Il Parco di Racconigi, uno scrigno di biodiversità: lo studio degli studenti dell’AE del corso CAT

Il Parco di Racconigi, vasto polmone verde attorno alla città, contribuisce a rendere più suggestivo il paesaggio rurale e custodisce un rilevante patrimonio artistico e naturalistico.

Di origine medievale, il Parco assunse un assetto geometrico nel periodo barocco, con viali rettilinei e prospettive scenografiche, per poi trasformarsi, nell’Ottocento, in un giardino romantico all’inglese su progetto dell’architetto e scultore italiano Pelagio Palagi.

La ricchezza del Parco ha stimolato gli studenti della classe III E del corso CAT – Ionesi Amos, Nica Leonardo, Roibu Eduard e Scolaro Samuele – a realizzare uno studio volto a ricostruire la storia, l’arte e gli aspetti naturalistici del Parco del Castello, coordinato dai docenti Valentina Bosio e Domenico Francesco Robasto.

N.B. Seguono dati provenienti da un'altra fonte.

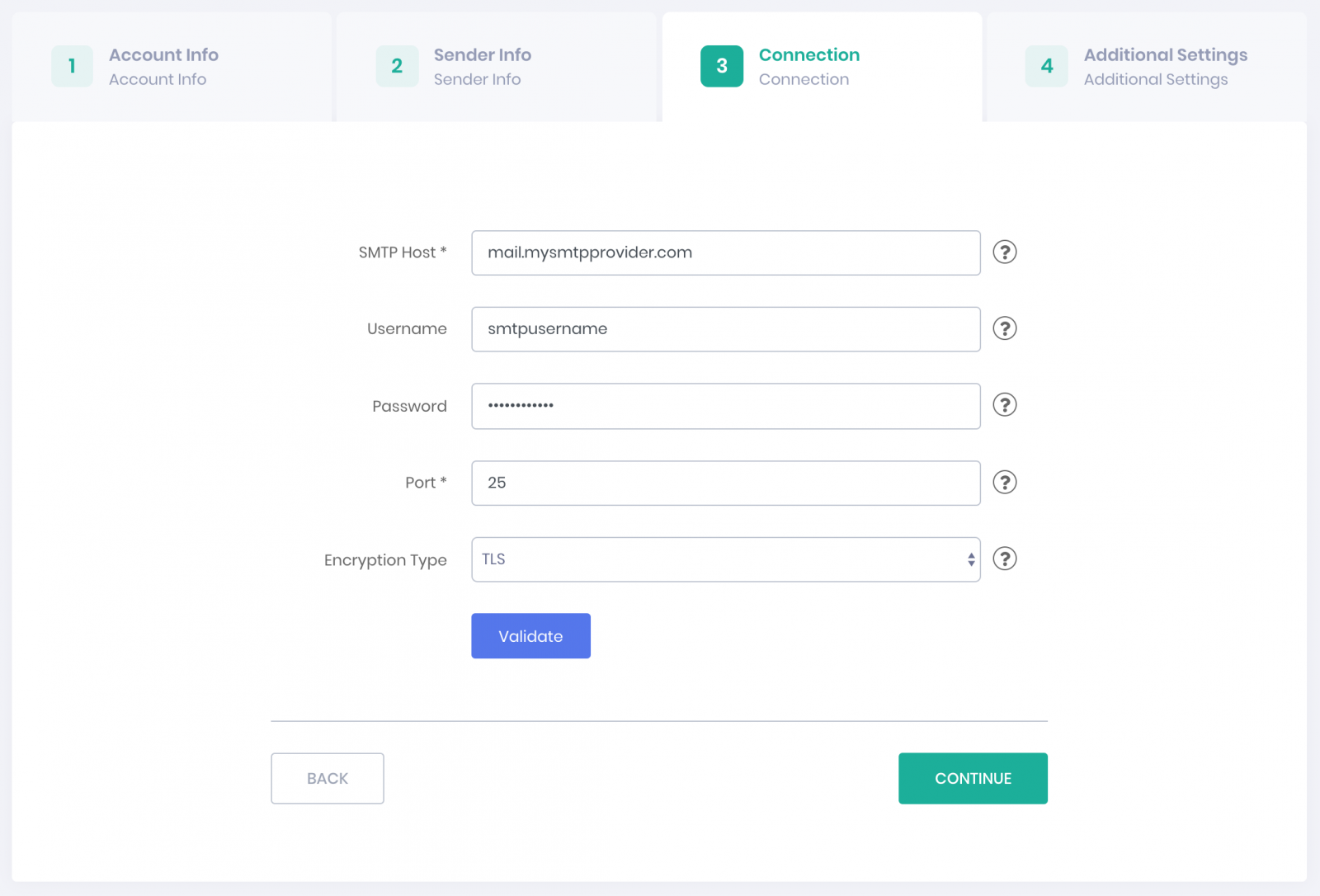Click the CONTINUE button
Image resolution: width=1320 pixels, height=896 pixels.
[973, 778]
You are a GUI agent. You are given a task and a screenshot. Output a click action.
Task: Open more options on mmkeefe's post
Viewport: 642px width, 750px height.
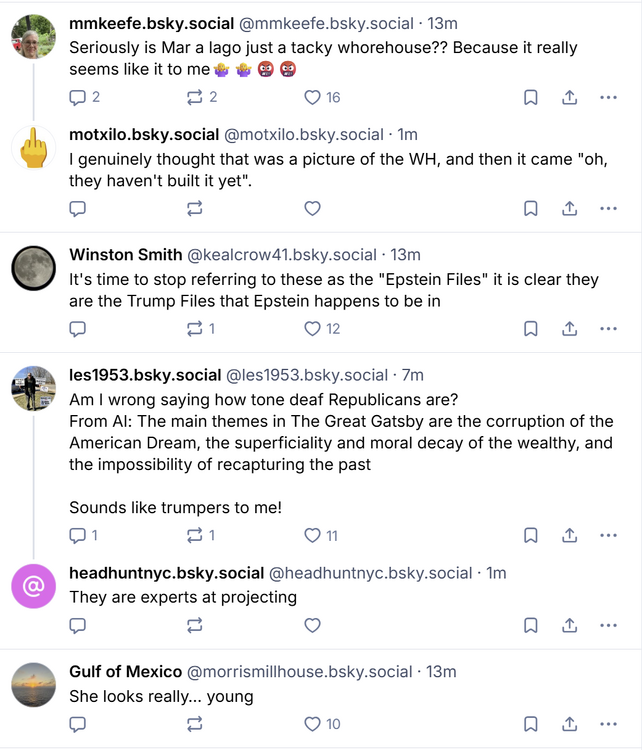(x=608, y=97)
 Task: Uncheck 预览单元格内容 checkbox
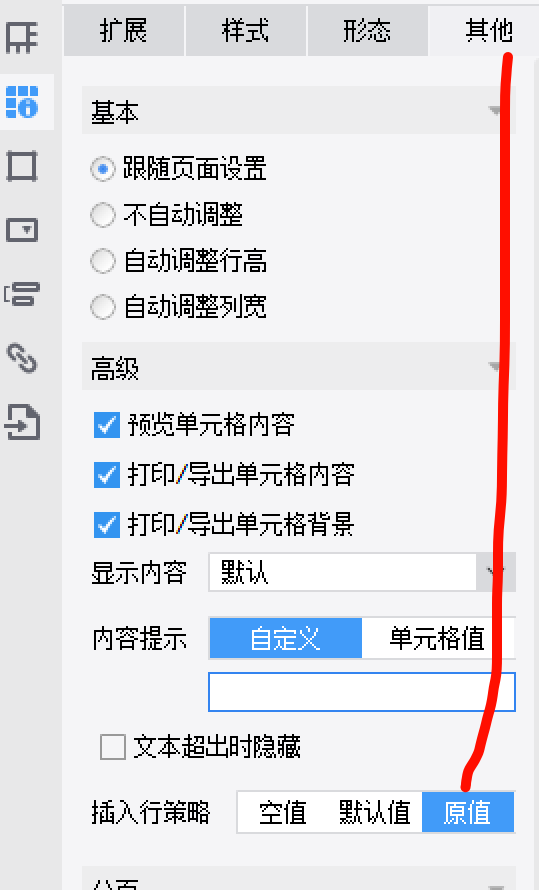click(107, 425)
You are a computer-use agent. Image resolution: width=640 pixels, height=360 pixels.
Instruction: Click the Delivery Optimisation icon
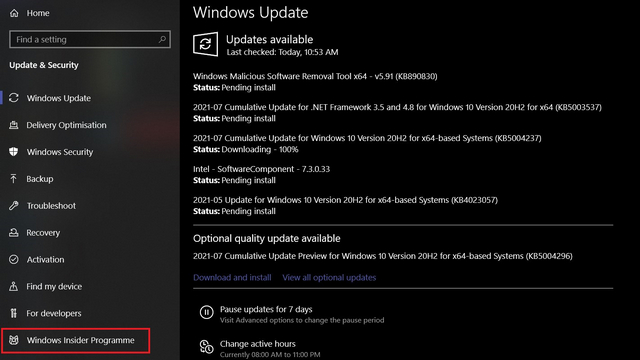14,125
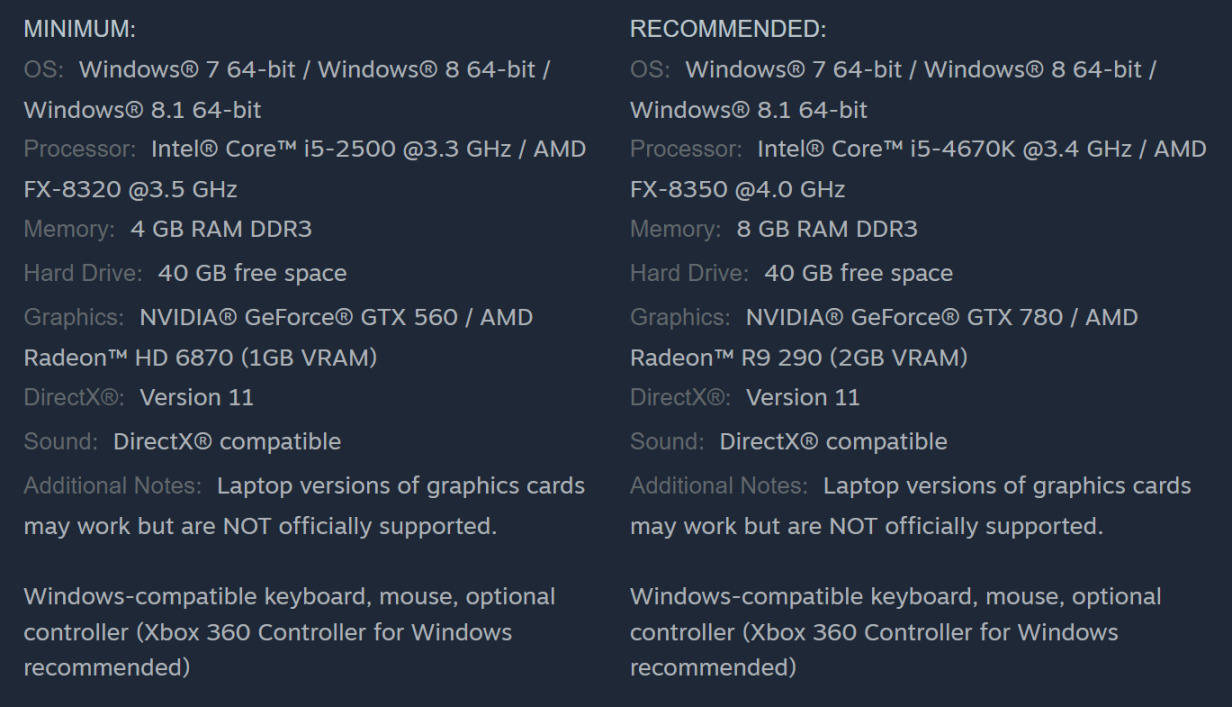Click the minimum OS label
This screenshot has width=1232, height=707.
[44, 71]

L’analisi ha messo in luce il notevole interesse ecologico del sito, riconosciuto anche dall’UNESCO. Il Parco è infatti tutelato all’interno della rete europea di conservazione Natura 2000. L’area ospita numerose specie vegetali, tra cui frassini, aceri, querce, olmi, carpini, tigli, pterocarie e platani, molte delle quali autoctone e tipiche della foresta planiziale, oltre a esemplari monumentali come l’olmo del Caucaso (Zelkova carpinifolia (Pall.) K. Koch).

Durante la loro analisi, gli studenti hanno fatto una scoperta sorprendente: nel 2020 una coppia di cicogne nere ha nidificato nel Parco del Real Castello. Si è trattato di un evento eccezionale, il primo caso registrato di nidificazione di questa specie in Pianura Padana. La cicogna nera predilige ambienti poco frequentati dall’uomo, circostanza che spiega la chiusura al pubblico di una parte dell’area verde.

Nelle zone umide del Parco è stata accertata la presenza della Rana di Lataste (Rana latastei Boulenger), un anfibio, endemico, vulnerabile inserito nella lista rossa delle specie minacciate di estinzione.

Il lavoro degli studenti ha messo in evidenza come il Parco del Castello non costituisca solo un giardino storico di grande interesse artistico e paesaggistico, ma un vero e proprio ecosistema, che ospita numerose specie minacciate dalla distruzione degli habitat e dall’inquinamento.